When humans started to settle they began to lay claim to the land that they had adapted to best. Like other animals they were competing for the resources, so territories became a way to reduce competition, but that change may have also augmented conflict. I always think of Pocahontas, in the Disney movie, when she sings “Colors of the Wind.” She starts, “You think you own whatever land you land on, that the earth is just a dead thing you can claim.” On both sides people said, “This is not yours.” But any way we really try to justify that is constructed by human thought. The most natural thing our species does is move around.
We continue the conversation with “You don’t belong here.” But why? Because we’re scared they may bring harm? What if they are the ones running from just that? This is very evident in our world right now. Each country is regulating movement of refugees differently, and they all have different ideas of what defines a refugee. But what if there were no border regulations? What if people go where they please without being told the land and its resources are for citizens only? What if we all acted as guests in all parts of the world, rather than pretending to be owners of something that can’t be held in two hands?

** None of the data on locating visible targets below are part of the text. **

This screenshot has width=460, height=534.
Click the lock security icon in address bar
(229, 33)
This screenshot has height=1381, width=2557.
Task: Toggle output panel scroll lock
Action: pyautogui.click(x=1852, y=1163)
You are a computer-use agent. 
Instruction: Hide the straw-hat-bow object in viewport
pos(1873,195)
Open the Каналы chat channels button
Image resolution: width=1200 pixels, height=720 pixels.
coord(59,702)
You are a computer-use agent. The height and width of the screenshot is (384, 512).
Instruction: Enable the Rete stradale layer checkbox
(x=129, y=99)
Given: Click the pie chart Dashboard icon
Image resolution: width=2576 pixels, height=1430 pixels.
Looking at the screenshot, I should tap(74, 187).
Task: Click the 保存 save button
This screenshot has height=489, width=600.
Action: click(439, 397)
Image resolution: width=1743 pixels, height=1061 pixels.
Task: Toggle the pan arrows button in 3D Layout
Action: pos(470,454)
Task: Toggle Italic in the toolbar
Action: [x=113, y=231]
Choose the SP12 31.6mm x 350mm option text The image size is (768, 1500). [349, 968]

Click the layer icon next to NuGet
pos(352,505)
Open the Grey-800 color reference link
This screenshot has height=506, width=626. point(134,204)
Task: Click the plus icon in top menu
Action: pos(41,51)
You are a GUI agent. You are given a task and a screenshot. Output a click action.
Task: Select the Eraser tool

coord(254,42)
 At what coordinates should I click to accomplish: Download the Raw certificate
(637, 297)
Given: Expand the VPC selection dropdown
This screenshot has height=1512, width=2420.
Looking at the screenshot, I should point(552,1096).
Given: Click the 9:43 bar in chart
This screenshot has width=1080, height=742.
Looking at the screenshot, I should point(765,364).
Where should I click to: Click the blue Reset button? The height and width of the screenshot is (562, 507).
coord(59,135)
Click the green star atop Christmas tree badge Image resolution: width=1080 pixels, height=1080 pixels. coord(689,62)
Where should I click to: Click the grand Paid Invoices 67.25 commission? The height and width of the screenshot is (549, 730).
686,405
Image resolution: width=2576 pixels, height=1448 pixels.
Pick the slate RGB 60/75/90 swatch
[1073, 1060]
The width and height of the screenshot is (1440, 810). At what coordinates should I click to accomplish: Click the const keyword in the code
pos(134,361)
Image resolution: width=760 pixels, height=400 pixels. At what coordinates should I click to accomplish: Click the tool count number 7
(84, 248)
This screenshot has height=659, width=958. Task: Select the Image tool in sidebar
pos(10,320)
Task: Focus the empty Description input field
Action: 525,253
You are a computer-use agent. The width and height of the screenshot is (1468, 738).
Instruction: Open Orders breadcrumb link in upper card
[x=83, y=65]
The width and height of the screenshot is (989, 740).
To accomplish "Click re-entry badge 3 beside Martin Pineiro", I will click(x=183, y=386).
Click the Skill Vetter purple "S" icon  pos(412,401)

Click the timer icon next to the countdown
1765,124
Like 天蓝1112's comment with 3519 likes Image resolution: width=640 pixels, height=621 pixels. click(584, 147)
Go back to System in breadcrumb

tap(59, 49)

In the United States we abide by the right to freedoms of speech, religion, press, the right to assemble, and the right to petition. We are welcome to move our ideas around, though even that is sometimes censured, but beyond the borders even those no longer apply. According to John Locke the natural freedoms of all humans are the rights to life, liberty, and property. (The U.S. amended the third one to “pursuit of happiness”). To me the majority of the issues we face stems from the right to property, particularly in terms of land. Would things progress differently if we had the right to life, liberty, and movement? Where we hale from is such an important aspect of our identities, I propose that if we didn’t have to tether ourselves down to one place in order to acquire a passport, our perceptions of one another and our treatment of the world would be radically different. In a world that is integrated on a global scale maybe all that is left is to drop the restrictions that make it hard for people get out of where they feel stuck and adopt the lives they truly want to have. We say that you can be anyone you want to be, but in terms of heritage and race (which still very much factors in) we still keep adjusting physical and metaphorical boundaries to keep people out of certain spaces and trapped in others. Maybe during another point in time this type of change was inconceivable, and fulfilling it in its entirety definitely still is, but maybe allowing for some more controlled chaos rather than strict order may lead the world to focus less negativity.
There are people who physically can’t run, jump, flip, and skip. For those of us who can we don’t construct our world with those unable to in mind, and restrict their freedom to move. It is not just those with disabilities that we marginalize. Any marginalized group feels restricted mobility, whether it is physical, economic, or social. These restrictions lead to feelings of entrapment and paralysis which lead to anger and violence. Mobility is at the center of our existence, even though I cannot afford everything I want, I don’t take my mobility foregranted. It probably takes more energy to fret about people having more opportunities to move through the world than to equalize and inflate each person’s quality of life. We all need to invest more time into valuing bodies and minds that allow us to accomplish so much on a global scale, but also focus on that of others and recognize that with our mobility there comes a responsibility as well. We need to strengthen the global community that values freedom of movement, because that is a group in which we can all take part.